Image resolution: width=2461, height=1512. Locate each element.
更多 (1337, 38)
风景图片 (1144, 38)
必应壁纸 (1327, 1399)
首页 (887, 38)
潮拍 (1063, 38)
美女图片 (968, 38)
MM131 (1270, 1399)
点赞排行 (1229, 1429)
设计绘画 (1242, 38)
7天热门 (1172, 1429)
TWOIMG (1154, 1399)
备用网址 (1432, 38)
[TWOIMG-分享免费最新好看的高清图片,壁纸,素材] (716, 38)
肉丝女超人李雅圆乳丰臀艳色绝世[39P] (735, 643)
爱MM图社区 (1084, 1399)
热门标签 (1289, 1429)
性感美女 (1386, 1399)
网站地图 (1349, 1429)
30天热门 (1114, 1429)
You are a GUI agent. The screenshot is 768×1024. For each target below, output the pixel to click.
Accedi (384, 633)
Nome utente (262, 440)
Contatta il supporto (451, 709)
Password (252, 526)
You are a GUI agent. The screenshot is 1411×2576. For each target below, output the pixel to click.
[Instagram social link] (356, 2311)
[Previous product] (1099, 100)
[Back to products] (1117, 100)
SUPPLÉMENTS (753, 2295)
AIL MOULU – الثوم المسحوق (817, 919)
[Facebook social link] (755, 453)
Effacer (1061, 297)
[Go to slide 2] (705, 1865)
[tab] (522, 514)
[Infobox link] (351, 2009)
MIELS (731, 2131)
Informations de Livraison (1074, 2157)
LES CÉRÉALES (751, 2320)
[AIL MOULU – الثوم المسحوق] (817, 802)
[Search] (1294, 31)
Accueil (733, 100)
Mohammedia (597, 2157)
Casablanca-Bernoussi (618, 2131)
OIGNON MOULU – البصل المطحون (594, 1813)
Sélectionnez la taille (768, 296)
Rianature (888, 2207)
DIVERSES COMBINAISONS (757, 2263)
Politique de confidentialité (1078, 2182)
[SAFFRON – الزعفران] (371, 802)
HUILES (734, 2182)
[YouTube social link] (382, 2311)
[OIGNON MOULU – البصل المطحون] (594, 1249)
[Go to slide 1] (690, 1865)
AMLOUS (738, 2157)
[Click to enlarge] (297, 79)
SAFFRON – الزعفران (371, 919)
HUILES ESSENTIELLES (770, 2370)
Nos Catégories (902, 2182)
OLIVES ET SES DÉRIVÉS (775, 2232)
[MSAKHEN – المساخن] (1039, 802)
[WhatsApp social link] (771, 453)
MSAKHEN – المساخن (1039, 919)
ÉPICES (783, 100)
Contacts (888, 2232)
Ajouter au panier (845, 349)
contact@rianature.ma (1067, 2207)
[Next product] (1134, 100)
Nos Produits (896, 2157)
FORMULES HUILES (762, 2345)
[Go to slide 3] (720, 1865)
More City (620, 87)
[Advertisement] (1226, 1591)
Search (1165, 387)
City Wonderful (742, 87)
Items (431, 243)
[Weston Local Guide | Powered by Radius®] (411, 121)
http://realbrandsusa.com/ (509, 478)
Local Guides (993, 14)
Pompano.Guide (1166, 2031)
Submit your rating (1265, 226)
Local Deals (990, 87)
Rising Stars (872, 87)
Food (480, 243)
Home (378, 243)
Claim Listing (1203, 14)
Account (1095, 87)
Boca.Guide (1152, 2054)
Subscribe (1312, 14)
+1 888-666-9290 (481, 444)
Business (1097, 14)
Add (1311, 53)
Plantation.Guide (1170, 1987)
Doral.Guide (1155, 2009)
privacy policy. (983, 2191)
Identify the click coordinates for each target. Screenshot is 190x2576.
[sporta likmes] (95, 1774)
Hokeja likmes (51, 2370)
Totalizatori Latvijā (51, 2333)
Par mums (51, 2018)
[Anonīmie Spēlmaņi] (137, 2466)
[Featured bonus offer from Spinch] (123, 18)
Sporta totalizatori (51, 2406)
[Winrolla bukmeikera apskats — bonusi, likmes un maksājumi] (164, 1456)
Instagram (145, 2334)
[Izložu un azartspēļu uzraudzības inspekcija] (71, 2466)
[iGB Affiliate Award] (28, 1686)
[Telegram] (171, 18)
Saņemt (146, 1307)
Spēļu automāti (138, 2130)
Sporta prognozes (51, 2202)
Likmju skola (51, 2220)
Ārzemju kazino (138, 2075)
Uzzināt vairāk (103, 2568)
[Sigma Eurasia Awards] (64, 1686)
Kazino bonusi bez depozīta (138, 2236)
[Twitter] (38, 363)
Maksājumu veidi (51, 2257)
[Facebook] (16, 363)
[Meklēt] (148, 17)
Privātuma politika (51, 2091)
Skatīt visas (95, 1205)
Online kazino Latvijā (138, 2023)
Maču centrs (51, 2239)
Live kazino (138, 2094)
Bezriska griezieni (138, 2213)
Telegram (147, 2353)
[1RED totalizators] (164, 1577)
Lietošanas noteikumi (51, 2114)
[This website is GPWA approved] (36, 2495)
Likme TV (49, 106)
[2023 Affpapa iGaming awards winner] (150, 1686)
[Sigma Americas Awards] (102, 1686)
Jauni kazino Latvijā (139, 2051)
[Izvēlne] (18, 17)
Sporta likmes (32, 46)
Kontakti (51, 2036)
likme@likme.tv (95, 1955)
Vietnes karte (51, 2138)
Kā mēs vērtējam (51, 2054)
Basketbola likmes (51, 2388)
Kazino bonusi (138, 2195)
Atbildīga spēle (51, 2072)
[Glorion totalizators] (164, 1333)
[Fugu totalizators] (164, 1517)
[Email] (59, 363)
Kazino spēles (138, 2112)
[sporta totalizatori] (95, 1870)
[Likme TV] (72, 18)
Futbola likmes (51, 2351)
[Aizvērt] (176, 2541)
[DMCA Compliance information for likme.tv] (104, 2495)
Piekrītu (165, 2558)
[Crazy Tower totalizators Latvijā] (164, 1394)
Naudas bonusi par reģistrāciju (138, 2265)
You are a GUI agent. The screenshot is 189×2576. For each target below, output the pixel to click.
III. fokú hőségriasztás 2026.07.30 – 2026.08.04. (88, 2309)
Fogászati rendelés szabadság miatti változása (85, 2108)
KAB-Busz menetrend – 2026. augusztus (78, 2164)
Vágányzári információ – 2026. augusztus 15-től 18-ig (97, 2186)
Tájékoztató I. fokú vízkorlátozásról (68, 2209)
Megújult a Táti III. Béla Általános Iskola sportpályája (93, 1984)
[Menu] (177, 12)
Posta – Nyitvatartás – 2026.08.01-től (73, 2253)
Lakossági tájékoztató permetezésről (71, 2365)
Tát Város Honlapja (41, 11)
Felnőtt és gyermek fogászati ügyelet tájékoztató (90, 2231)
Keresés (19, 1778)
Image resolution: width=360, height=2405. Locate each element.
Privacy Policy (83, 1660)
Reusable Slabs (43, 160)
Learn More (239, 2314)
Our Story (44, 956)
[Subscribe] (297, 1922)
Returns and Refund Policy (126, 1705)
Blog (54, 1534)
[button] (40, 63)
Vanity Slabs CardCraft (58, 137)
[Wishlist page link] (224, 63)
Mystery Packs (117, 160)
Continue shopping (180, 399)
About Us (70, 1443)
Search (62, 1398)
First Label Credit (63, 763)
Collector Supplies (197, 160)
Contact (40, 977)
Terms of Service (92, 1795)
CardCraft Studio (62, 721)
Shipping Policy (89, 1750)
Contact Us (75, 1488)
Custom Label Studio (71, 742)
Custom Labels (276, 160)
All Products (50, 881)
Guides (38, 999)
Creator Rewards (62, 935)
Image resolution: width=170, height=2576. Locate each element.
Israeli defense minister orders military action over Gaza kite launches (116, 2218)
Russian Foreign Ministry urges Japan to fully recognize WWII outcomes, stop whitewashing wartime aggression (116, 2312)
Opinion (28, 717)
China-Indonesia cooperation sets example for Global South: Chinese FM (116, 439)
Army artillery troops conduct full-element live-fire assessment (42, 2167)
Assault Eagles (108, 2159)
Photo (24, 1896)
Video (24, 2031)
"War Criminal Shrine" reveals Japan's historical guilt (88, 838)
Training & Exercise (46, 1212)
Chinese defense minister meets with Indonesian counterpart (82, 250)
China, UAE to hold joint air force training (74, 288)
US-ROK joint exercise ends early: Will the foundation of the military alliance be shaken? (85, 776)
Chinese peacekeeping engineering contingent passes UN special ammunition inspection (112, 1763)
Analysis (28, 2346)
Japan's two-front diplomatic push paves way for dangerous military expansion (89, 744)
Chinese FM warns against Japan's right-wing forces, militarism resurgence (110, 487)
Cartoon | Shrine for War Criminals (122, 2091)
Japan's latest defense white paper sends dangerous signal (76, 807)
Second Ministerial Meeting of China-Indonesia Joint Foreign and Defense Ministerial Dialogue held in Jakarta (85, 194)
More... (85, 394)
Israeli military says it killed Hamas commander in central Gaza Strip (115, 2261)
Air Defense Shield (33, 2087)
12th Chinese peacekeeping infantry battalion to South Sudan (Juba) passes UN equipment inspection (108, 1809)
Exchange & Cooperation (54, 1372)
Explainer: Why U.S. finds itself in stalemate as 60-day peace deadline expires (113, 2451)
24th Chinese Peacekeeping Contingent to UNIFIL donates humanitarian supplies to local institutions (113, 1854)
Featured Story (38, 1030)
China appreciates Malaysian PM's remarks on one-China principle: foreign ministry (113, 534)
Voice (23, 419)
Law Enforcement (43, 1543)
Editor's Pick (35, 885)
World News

### Task directions
Return the span of lines in the data above that opens at the line with "Subscribe (1312, 14)" and closes at the line with "Likme TV (49, 106)", exactly, ends included, nothing else.

### Exercise output
Subscribe (1312, 14)
+1 888-666-9290 (481, 444)
Business (1097, 14)
Add (1311, 53)
Plantation.Guide (1170, 1987)
Doral.Guide (1155, 2009)
privacy policy. (983, 2191)
Identify the click coordinates for each target. Screenshot is 190x2576.
[sporta likmes] (95, 1774)
Hokeja likmes (51, 2370)
Totalizatori Latvijā (51, 2333)
Par mums (51, 2018)
[Anonīmie Spēlmaņi] (137, 2466)
[Featured bonus offer from Spinch] (123, 18)
Sporta totalizatori (51, 2406)
[Winrolla bukmeikera apskats — bonusi, likmes un maksājumi] (164, 1456)
Instagram (145, 2334)
[Izložu un azartspēļu uzraudzības inspekcija] (71, 2466)
[iGB Affiliate Award] (28, 1686)
[Telegram] (171, 18)
Saņemt (146, 1307)
Spēļu automāti (138, 2130)
Sporta prognozes (51, 2202)
Likmju skola (51, 2220)
Ārzemju kazino (138, 2075)
Uzzināt vairāk (103, 2568)
[Sigma Eurasia Awards] (64, 1686)
Kazino bonusi bez depozīta (138, 2236)
[Twitter] (38, 363)
Maksājumu veidi (51, 2257)
[Facebook] (16, 363)
[Meklēt] (148, 17)
Privātuma politika (51, 2091)
Skatīt visas (95, 1205)
Online kazino Latvijā (138, 2023)
Maču centrs (51, 2239)
Live kazino (138, 2094)
Bezriska griezieni (138, 2213)
Telegram (147, 2353)
[1RED totalizators] (164, 1577)
Lietošanas noteikumi (51, 2114)
[This website is GPWA approved] (36, 2495)
Likme TV (49, 106)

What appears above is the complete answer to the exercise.